EXERCISE DESCRIPTION: From the line that contains "Screen dimensions: 1400x844" to the last line of the entries, write each line out exactly; include both ends and nothing else.

(Dataset entries)
________
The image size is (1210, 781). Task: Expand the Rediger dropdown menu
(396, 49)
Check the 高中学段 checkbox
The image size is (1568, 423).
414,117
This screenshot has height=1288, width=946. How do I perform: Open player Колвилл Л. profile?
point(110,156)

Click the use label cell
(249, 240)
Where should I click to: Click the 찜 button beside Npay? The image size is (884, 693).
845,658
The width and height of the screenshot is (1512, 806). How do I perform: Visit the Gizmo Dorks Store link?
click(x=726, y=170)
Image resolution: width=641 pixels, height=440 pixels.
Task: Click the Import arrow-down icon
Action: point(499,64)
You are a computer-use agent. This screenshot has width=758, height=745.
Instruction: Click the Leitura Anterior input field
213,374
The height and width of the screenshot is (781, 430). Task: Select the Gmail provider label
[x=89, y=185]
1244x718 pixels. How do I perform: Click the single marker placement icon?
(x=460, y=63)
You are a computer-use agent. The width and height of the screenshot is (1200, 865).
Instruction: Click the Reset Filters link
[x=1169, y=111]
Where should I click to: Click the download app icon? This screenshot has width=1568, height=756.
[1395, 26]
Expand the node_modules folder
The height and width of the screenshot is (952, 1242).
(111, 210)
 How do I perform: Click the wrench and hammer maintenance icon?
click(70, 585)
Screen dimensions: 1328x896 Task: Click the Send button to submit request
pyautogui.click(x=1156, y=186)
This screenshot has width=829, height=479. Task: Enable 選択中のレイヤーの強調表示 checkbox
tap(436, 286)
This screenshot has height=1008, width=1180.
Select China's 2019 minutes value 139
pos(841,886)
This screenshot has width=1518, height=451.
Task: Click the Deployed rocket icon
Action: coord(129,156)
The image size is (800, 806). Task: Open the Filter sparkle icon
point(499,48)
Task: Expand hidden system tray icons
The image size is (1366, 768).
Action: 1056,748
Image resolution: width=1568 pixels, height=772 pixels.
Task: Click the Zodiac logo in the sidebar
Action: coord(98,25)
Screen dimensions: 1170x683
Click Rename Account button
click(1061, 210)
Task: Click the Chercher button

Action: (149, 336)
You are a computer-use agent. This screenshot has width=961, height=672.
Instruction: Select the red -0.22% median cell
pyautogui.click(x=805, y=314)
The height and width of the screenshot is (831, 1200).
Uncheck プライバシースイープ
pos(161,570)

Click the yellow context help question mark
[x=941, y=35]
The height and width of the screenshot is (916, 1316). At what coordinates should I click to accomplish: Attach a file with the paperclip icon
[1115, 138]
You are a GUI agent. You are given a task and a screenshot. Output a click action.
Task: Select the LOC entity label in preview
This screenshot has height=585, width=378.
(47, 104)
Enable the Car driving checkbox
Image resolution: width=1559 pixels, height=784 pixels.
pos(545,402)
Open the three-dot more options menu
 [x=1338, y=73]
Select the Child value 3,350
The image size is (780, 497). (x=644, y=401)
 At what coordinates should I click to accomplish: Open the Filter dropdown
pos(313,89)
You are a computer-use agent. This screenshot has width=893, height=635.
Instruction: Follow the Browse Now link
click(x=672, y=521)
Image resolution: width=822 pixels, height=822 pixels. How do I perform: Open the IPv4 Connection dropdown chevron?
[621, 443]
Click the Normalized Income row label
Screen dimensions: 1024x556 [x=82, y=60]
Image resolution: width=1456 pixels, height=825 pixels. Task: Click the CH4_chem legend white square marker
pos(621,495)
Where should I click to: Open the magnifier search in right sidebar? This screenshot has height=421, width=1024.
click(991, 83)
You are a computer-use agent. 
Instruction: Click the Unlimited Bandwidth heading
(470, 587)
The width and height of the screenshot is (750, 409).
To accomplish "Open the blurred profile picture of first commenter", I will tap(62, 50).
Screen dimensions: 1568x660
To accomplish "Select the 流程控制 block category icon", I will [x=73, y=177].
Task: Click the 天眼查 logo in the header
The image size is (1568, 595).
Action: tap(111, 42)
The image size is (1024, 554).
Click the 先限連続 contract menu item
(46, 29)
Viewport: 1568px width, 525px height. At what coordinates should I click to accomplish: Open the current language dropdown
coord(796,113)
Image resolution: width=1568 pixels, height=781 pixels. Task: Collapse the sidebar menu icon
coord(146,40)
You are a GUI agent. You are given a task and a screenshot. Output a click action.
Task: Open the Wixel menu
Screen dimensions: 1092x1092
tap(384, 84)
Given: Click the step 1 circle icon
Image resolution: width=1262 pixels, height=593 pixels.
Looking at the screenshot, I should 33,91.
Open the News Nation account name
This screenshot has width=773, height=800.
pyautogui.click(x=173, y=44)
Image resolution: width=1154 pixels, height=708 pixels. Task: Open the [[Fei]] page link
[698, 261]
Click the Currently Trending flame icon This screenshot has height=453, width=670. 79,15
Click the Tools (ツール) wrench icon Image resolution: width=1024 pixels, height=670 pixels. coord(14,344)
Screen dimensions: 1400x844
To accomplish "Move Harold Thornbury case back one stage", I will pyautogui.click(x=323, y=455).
________
ANSWER SPACE:
Screen dimensions: 1400x844
To accomplish "Move Harold Thornbury case back one stage", I will pyautogui.click(x=323, y=455).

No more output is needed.